Objectif : sortir le théâtre de l'"entre-soi".
"Regardez vers le haut", dit calmement Aurélie, professeure d'expression corporelle à la Comédie de Béthune (Pas-de-Calais). Sur scène: les élèves de la nouvelle classe préparatoire "égalité des chances", qui veut développer la diversité sociale dans l'univers du spectacle vivant.De septembre à juin, ces 10 étudiants -cinq filles et cinq garçons-, âgés de 18 à 23 ans et originaires des Hauts-de-France, se préparent aux concours d'entrée des 12 écoles supérieures d'art dramatique délivrant un diplôme national. Pour intégrer cette formation intensive et 100% gratuite, sans diplôme requis, ils ont été sélectionnés sur leur personnalité et leur motivation. Mais aussi sur des critères sociaux, dans une région où l'insertion des jeunes est la plus difficile, avec 28% des 18-25 ans sans formation ni emploi, soit six points de plus qu'au niveau national, selon l'Insee.
"Depuis quelques années (...) on a multiplié les obstacles et les critères d'entrée aux grandes écoles d'art dramatique", relève Cécile Backès, metteure en scène et directrice de la Comédie de Béthune, à l'origine de l'initiative. "Cela devient de plus en plus difficile si on n'a pas les moyens, si on habite
loin d'un lieu où on peut se former au théâtre."
"On a dans le théâtre public énormément de classes moyennes et supérieures : comédiens, metteurs en scène, dramaturges, costumiers, éclairagistes... On ne représente pas, dans nos origines sociales, toute la société", une situation en opposition avec "notre projet de théâtre public", concède-t-elle encore.
"Le théâtre est très bourgeois"
Encadrés par des artistes pédagogues et des intervenants universitaires, les étudiants suivent une trentaine d'heures de cours par semaine -interprétation, corps, danse, étude de textes...- et assistent à des représentations culturelles, en plus des nombreuses répétitions de scènes. "Les grandes écoles, ça fait rêver", reconnaît Valentine Berthier, 18 ans, lunettes rondes et cheveux bruns. Comme ses camarades, elle avait déjà une expérience des planches sans s'être décidée à sauter le pas, par manque d'information ou de ressources.
Attirée par "le groupe", elle peut aujourd'hui s'exprimer "sur un plateau, passer du rire aux larmes" pour espérer devenir "comédienne ou humoriste".
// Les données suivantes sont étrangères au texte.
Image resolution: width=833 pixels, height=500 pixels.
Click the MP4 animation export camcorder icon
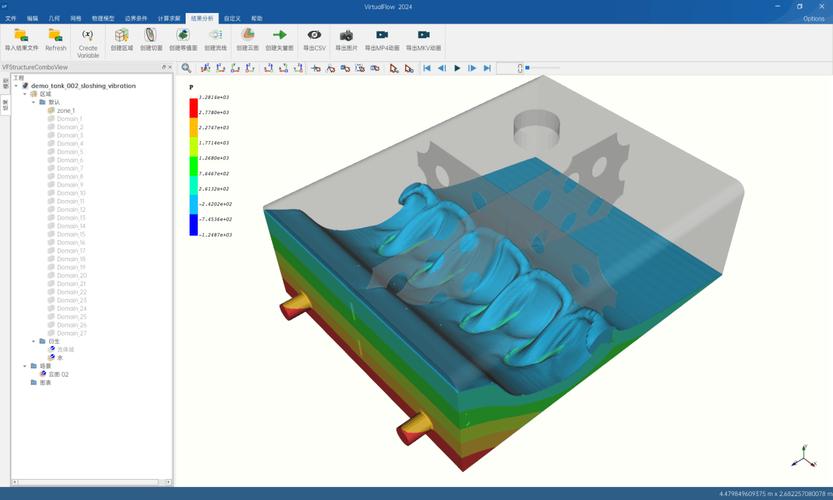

Pourtant, sans la prépa, "je n'aurais pas passé autant de concours que ce que l'école propose", confie-t-elle. Car "c'est un budget pour se déplacer jusqu'à Paris, Marseille... La prépa nous donne toutes les opportunités pour réussir".
"En train de changer"
Inscription, déplacements, hébergement : la Comédie de Béthune prend en charge la totalité des frais des concours. Le budget total d'une année
-environ 350.000 euros- est financé en majorité par le fonds social européen (FSE) mais aussi par le ministère de la Culture, la région Hauts-de-France, le département du Pas-de-Calais et l'agglomération.
Outre la formation, les élèves bénéficient d'un accompagnement individuel et d'une bourse mensuelle de 550 euros qui les aide à se loger et se nourrir.
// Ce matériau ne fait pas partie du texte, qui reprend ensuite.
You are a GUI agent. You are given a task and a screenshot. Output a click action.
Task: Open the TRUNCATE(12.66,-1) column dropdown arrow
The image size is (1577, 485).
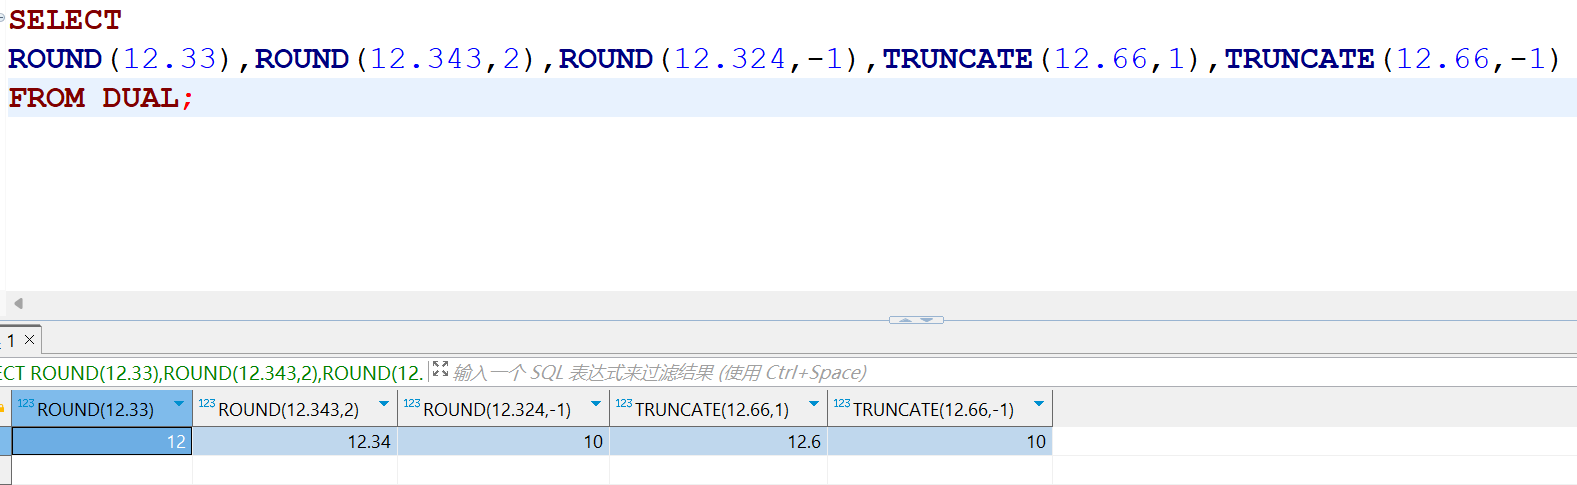tap(1039, 405)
Depuis 2014, cinq autres formations du même type sont nées en France, comme à Saint-Etienne ou Mulhouse, chacune avec sa spécificité. La Comédie de Béthune est la seule à exiger un foyer fiscal de rattachement non imposable, critère permettant davantage de mixité.
"Ici, on a véritablement une diversité sociale, culturelle et territoriale", souligne la comédienne Fanny Chevallier, qui coordonne artistiquement l'équipe pédagogique. Selon elle, même si "le théâtre est très bourgeois", "c'est vraiment en train de changer". "On commence à voir une diversité sur les plateaux. Ca veut dire que les écoles sont obligées aussi de s'y mettre."
"C'est grâce à des projets comme celui-ci que ça s'ouvre", renchérit Badr-Eddine Khalis, 19 ans, silhouette élancée et chevelure frisée. Au-delà des critères sociaux, il veut retenir l'aspect humain de l'enseignement. "En général, quand on propose à quelqu'un de faire du théâtre, il répond +je suis
timide, ce n'est pas pour moi+. Alors qu'en vérité, tout le monde peut faire du théâtre, il faut juste, entre guillements, accepter le théâtre."